Desta sexta (22) até segunda (25), Capelinha é só festa. No domingo (24), é dia da padroeira, Nossa Senhora das Mercês, e aniversário de 70 anos da Paróquia. Já na segunda, o bolo é para os 55 anos de instalação do distrito, que fica a 27 quilômetros da sede, São Tiago.

O local ainda preserva as tradições das pequenas comunidades de Minas Gerais. Talvez, a principal delas, seja a hospitalidade. Segundo a dona de casa Flávia da Silva Resende, o água-limpense mantém a porta aberta uns para os outros e também para quem visita o distrito.

“Nossa comunidade é muito unida, todo mundo está pronto para ajudar, como se fosse uma grande família mesmo. Entramos nas casas dos vizinhos sem nem tocar a campainha, pois todos têm muita confiança uns nos outros”, destaca Flávia.

Mesmo quem não nasceu em Mercês de Água Limpa faz questão de declarar o amor pela localidade. Exemplo disso é a funcionária pública Carlita de Castro e Coelho. Ela mudou de São Tiago para Capelinha há 34 anos e garante que não arreda mais o pé de lá.

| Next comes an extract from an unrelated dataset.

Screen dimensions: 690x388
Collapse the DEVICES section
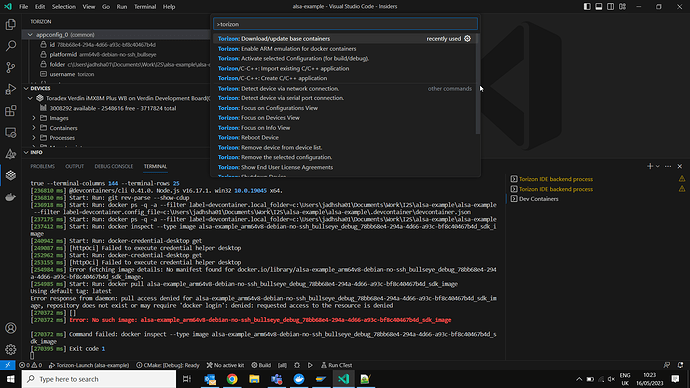26,88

“Adotei o distrito como minha terra, meus filhos foram criados aqui, amizades nasceram e permanecem até hoje nestes arredores. Tenho um vínculo muito grande com a Escola e a Paróquia, o que me faz sentir útil e valorizada. Criei raízes tão profundas que não saio daqui mais”, acentua Carlita.

História de Capelinha

Passado (Foto: Facebook/Mercês de Água Limpa)

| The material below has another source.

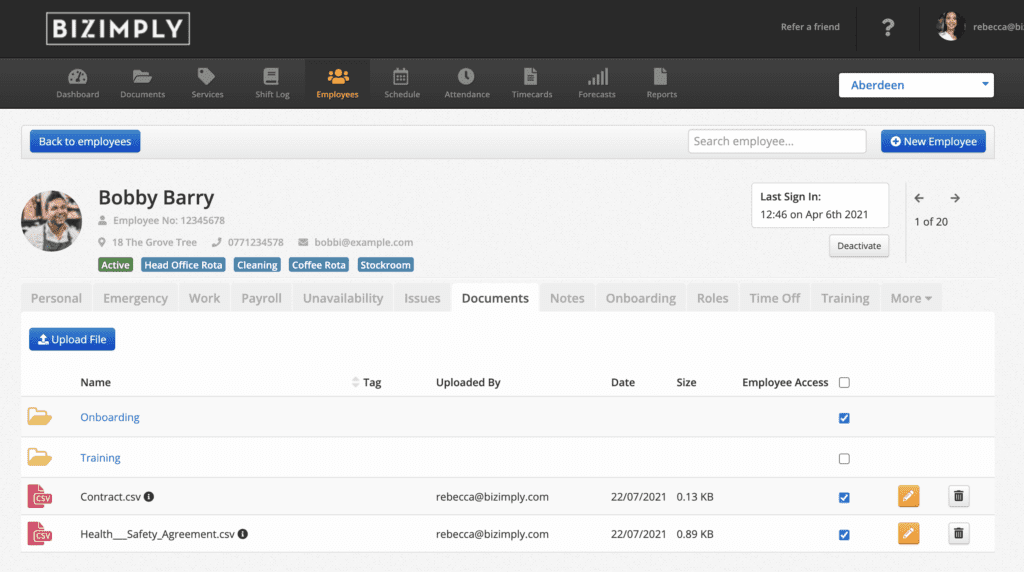This screenshot has height=572, width=1024.
Task: Uncheck Employee Access for Onboarding folder
Action: 844,418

Sim. O nome de batismo do distrito de São Tiago é Capelinha, conforme atesta o funcionário público, Jorge Canaan. Desde 1980, Jorginho, como é chamado, virou um historiador do distrito, a maior parte das narrativas vieram do boca a boca através de diferentes gerações.

“O barão e baronesa de Coqueiros foram os primeiros moradores, isso por volta de 1830 – 1840. No local onde hoje está Capelinha, o casal tinha uma fazenda em que criava cavalos. Por isso, o nome Córrego do Potreiro, que margeia o atual distrito”, conta Jorginho.

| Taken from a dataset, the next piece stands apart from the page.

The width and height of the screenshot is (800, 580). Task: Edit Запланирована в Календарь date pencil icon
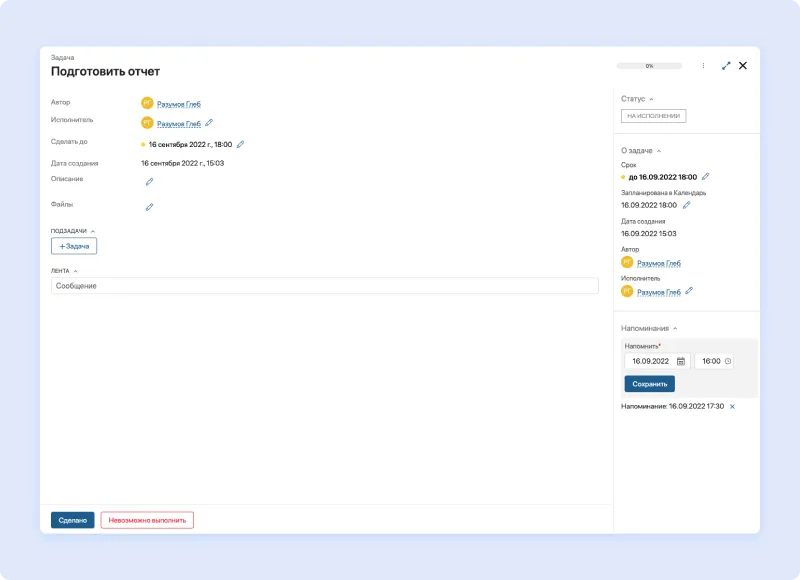coord(686,205)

Além do Potreiro, o Córrego das Paulinas foi responsável pelo estabelecimento das primeiras famílias na localidade. “Como naquele tempo não havia bomba d’água, as pessoas construíam perto de rios, para facilitar a captação de água. Isso foi trazendo os nosso antepassados para cá”, explica Jorginho.

O barão de Coqueiros mais os primeiros moradores ergueram uma pequena capela no local que hoje fica a Matriz de Mercês de Água Limpa. “Por isso, a primeira denominação da vila foi Capelinha”, diz o historiador.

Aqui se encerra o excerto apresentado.